Холст лопнул, пропоротый ударом башмака Торпенхау, и терьер живо спрыгнул на пол, думая, что за картиной прячутся крысы.
— Если хочешь ругаться, валяй. Но ты этого вовсе не хочешь. Так слушай же дальше. Ты болван, потому что нет среди тех, кто женщиной рождён, человека, который мог бы позволить себе вольничать с публикой, будь она даже — хоть и это неправда — именно такой, как ты утверждаешь.
— Но они же ровно ничего не смыслят, они не знают лучшего. Что можно ждать от жалких людишек, которые родились и выросли при таком вот освещении? — Дик указал на жёлтый туман за окном. — Если им угодно, чтоб картина была лакированная, как мебель, пускай получают чего хотят, только бы платили. Ведь это же всего-навсего люди, мужчины и женщины. А ты говоришь о них, словно о бессмертных богах.

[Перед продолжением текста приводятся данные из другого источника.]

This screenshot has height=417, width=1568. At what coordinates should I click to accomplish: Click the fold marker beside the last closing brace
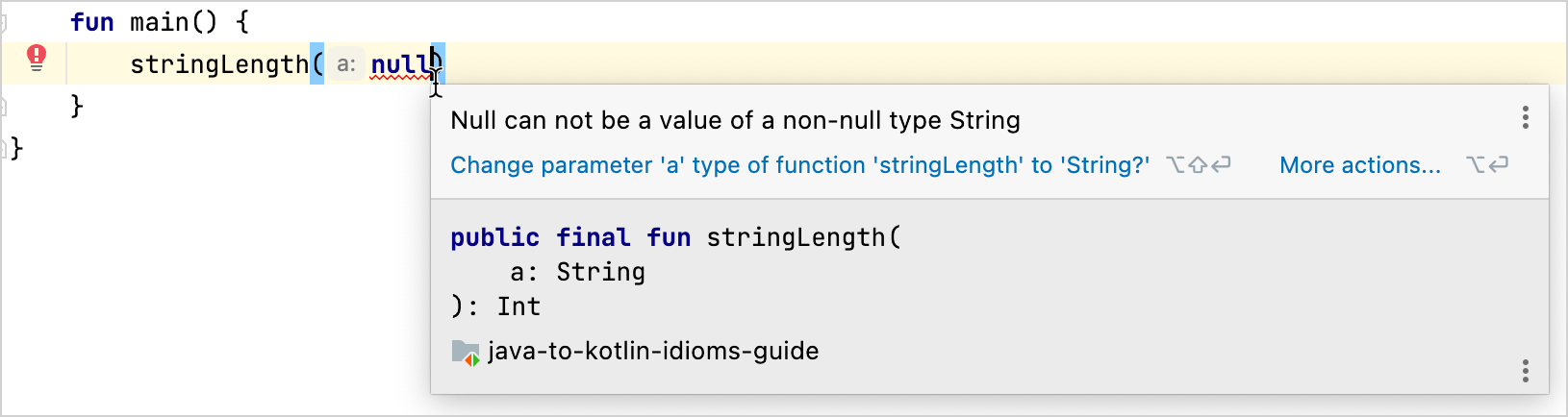(x=4, y=147)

— Сказано красиво, не отказать, но к делу совсем не относится. Хочешь ты этого или нет, но на таких людей ты и вынужден работать. Они над тобой хозяева. Оставь самообман, Дикки, не такой уж ты сильный, чтоб шутки шутить с ними — да и с самим собой, а это ещё важней. Мало того — Дружок, назад! Эта красная пачкотня никуда не денется! — если ты не будешь соблюдать величайшую осторожность, то станешь рабом чековой книжки, а это смерть. Тебя опьянит — уже почти опьянила — жажда лёгкой наживы. Ради денег и своего дьявольского тщеславия ты станешь писать заведомо плохие картины. Намалюешь их целую кучу, сам того не заметив. Но, Дикки, я же люблю тебя и знаю, что ты тоже меня любишь, а потому я не допущу, чтоб ты искалечил себя назло миру, хоть за все золото в Англии. Это дело решённое. А теперь крой меня на чем свет стоит.
— Не знаю, право, — сказал Дик. — Я очень хотел рассердиться, но у меня ничего не вышло, ведь твои доводы разумны до отвращения. Воображаю, какой скандал предстоит в редакции у Диккенсона.
— Какого же Дэвилсона тебе вздумалось работать на еженедельный журнальчик? Ведь это значит исподволь разменять себя по мелочам.
— Это приносит вожделенную звонкую монету, — ответил Дик, засунув руки в карманы.
Торпенхау бросил на него взгляд, исполненный невыразимого презрения.
— Я-то думал, передо мной мужчина! — сказал он. — А ты просто-напросто молокосос.